#### Supplied records

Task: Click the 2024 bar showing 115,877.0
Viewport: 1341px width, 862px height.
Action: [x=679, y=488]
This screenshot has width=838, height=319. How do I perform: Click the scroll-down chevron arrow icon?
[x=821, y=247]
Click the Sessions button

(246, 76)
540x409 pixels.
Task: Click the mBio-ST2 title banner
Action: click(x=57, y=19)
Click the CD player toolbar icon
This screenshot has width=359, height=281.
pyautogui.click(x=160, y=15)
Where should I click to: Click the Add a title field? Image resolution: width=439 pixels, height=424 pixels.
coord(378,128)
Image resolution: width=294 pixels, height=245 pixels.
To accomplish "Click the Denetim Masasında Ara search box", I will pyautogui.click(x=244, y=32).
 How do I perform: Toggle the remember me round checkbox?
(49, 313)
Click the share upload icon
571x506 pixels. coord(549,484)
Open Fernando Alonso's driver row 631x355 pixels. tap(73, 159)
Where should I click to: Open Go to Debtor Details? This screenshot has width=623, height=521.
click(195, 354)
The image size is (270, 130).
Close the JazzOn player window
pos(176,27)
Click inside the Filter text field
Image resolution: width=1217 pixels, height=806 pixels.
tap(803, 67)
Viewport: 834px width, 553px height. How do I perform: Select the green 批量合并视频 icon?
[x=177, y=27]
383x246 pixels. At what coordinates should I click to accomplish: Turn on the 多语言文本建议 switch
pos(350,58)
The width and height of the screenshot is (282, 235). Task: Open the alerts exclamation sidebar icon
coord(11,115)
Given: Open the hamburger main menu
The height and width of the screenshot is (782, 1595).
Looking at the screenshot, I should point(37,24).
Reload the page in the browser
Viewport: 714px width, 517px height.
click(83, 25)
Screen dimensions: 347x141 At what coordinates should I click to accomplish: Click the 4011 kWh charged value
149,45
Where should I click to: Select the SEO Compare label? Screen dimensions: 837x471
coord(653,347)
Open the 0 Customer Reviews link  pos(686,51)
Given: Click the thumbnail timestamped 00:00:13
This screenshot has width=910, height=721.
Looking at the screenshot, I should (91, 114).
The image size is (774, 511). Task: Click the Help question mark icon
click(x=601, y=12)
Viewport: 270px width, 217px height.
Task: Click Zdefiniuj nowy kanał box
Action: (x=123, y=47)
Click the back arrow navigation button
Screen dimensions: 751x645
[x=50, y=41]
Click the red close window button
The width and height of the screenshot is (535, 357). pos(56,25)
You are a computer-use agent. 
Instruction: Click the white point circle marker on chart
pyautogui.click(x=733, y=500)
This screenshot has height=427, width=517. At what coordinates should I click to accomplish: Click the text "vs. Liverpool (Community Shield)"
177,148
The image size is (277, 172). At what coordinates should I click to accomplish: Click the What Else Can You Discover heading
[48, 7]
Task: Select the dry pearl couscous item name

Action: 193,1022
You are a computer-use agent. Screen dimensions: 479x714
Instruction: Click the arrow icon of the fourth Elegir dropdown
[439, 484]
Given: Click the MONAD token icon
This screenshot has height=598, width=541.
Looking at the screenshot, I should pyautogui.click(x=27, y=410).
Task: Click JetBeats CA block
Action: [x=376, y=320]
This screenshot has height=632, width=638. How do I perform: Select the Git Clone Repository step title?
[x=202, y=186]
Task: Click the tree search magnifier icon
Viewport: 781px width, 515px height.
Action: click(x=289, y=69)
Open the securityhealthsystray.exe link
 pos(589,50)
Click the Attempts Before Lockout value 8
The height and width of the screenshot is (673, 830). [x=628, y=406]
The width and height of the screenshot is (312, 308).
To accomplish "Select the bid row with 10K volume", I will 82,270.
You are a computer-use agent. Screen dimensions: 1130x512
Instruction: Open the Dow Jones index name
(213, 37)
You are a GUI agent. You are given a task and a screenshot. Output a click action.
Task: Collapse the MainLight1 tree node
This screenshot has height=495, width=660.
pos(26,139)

########

Report the number of lines above that contain the word "tree", and only that number.

2